-- MATERIAL PROVIDED follows --

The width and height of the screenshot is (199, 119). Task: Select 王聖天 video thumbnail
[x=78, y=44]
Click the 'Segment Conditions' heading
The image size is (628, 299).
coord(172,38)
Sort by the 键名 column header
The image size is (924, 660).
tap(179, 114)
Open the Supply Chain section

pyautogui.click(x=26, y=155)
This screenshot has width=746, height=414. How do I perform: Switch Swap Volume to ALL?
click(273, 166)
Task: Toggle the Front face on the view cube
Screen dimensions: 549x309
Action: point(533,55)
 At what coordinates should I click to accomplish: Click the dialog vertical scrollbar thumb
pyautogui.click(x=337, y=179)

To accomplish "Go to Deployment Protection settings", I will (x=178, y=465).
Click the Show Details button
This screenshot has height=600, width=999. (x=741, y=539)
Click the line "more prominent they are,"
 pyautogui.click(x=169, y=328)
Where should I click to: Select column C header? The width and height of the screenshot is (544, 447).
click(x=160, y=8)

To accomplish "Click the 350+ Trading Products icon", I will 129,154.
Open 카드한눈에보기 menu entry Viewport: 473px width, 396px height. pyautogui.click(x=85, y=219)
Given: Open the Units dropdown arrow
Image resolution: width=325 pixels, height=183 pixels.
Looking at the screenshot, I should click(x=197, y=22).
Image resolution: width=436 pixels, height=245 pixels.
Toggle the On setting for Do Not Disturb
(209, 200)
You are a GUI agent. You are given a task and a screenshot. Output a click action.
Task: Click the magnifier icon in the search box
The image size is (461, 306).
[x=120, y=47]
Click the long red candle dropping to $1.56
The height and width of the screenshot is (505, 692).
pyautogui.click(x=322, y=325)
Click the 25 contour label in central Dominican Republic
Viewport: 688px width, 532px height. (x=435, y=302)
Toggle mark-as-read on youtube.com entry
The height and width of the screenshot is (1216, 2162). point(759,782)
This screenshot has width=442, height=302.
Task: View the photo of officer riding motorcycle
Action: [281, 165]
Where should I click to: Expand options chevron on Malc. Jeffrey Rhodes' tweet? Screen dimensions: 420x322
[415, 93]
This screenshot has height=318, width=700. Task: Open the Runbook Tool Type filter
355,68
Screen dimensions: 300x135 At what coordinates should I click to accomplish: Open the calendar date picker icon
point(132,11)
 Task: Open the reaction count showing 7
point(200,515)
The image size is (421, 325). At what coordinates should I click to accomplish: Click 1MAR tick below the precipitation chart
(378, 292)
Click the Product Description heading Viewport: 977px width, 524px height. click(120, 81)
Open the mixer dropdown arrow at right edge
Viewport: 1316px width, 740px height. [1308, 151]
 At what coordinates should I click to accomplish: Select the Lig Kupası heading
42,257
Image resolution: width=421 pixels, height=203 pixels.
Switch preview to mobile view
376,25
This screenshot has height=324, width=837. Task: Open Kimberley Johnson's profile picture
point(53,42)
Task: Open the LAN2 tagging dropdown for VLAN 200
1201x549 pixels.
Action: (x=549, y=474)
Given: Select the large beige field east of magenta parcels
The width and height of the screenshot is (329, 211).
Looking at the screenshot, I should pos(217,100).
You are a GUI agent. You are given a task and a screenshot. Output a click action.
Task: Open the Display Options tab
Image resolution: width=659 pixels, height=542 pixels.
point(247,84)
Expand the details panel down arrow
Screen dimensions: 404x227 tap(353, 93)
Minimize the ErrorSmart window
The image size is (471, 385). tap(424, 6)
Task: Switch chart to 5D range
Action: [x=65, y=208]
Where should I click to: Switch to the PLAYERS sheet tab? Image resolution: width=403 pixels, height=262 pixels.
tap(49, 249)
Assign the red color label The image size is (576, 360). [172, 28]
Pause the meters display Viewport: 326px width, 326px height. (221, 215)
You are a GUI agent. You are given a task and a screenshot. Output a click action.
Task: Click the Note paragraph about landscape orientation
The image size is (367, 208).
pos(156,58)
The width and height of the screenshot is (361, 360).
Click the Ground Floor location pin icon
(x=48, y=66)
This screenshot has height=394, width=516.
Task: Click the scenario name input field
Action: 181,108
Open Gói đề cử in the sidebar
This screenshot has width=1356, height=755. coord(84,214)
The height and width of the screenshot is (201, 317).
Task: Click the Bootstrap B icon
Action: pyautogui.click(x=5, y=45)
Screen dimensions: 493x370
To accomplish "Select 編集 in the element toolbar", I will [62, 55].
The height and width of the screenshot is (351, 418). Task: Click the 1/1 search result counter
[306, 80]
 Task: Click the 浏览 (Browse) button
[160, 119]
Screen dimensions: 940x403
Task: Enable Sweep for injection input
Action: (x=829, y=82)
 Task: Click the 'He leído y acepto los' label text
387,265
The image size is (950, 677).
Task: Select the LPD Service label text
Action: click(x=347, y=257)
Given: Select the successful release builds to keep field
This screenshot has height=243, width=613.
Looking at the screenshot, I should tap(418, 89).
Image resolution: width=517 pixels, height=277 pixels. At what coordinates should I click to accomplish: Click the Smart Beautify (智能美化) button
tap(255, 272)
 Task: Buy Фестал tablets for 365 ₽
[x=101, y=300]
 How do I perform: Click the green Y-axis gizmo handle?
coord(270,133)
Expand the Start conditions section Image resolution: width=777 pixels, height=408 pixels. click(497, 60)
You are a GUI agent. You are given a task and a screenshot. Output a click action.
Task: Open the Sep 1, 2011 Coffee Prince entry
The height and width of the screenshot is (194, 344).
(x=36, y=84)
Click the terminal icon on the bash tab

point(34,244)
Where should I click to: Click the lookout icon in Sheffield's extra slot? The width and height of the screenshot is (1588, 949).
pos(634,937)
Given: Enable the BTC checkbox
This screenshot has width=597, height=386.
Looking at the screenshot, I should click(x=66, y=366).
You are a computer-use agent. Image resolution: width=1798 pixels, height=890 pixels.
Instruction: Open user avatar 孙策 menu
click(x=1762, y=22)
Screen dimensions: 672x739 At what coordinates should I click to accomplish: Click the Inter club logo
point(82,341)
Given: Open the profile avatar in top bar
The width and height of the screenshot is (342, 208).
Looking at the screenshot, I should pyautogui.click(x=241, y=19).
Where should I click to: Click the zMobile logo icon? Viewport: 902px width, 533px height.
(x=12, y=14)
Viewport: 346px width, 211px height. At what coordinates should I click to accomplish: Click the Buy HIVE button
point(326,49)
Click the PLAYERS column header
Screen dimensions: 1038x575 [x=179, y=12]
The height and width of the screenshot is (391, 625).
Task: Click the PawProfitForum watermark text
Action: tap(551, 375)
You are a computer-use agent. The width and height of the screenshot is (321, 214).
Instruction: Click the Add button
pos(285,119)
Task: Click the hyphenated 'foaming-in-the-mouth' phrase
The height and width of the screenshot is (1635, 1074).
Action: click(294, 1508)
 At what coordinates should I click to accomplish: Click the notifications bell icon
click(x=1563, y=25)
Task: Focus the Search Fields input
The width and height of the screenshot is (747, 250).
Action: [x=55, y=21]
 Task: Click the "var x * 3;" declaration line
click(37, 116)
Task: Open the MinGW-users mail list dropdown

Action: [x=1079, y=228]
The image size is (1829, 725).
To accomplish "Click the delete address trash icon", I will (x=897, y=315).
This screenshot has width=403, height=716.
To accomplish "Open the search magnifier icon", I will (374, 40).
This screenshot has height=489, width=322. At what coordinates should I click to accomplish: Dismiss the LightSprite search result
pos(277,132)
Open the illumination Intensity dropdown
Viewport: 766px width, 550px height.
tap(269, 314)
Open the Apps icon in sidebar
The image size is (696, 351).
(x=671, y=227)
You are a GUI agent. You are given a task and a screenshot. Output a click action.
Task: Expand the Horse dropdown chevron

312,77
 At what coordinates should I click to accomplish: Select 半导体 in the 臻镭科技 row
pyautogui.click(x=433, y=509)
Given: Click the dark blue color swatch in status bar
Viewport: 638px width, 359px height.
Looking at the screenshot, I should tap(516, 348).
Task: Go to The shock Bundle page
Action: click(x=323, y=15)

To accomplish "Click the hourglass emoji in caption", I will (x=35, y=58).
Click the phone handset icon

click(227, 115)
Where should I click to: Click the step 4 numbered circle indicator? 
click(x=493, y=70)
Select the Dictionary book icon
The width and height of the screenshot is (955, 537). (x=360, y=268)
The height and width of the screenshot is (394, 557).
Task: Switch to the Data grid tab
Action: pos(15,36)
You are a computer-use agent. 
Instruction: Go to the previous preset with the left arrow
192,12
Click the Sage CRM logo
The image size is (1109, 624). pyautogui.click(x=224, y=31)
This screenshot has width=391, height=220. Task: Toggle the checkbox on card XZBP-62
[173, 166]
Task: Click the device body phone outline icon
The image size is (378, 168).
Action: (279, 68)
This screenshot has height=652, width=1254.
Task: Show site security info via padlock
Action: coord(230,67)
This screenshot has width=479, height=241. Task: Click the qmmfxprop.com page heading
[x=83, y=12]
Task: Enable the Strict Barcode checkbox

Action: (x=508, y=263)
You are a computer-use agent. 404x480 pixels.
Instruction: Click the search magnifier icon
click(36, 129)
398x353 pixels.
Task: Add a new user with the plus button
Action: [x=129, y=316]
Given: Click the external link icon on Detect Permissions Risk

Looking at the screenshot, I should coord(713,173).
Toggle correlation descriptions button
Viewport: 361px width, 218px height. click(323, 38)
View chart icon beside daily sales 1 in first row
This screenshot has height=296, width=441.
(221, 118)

-- MATERIAL PROVIDED concluded --

→ **EXERCISE DIRECTIONS**
Once you have checked the entries above, say how many lines include the word "computer", and nothing beyond the number.

→ **TASK SOLUTION**
4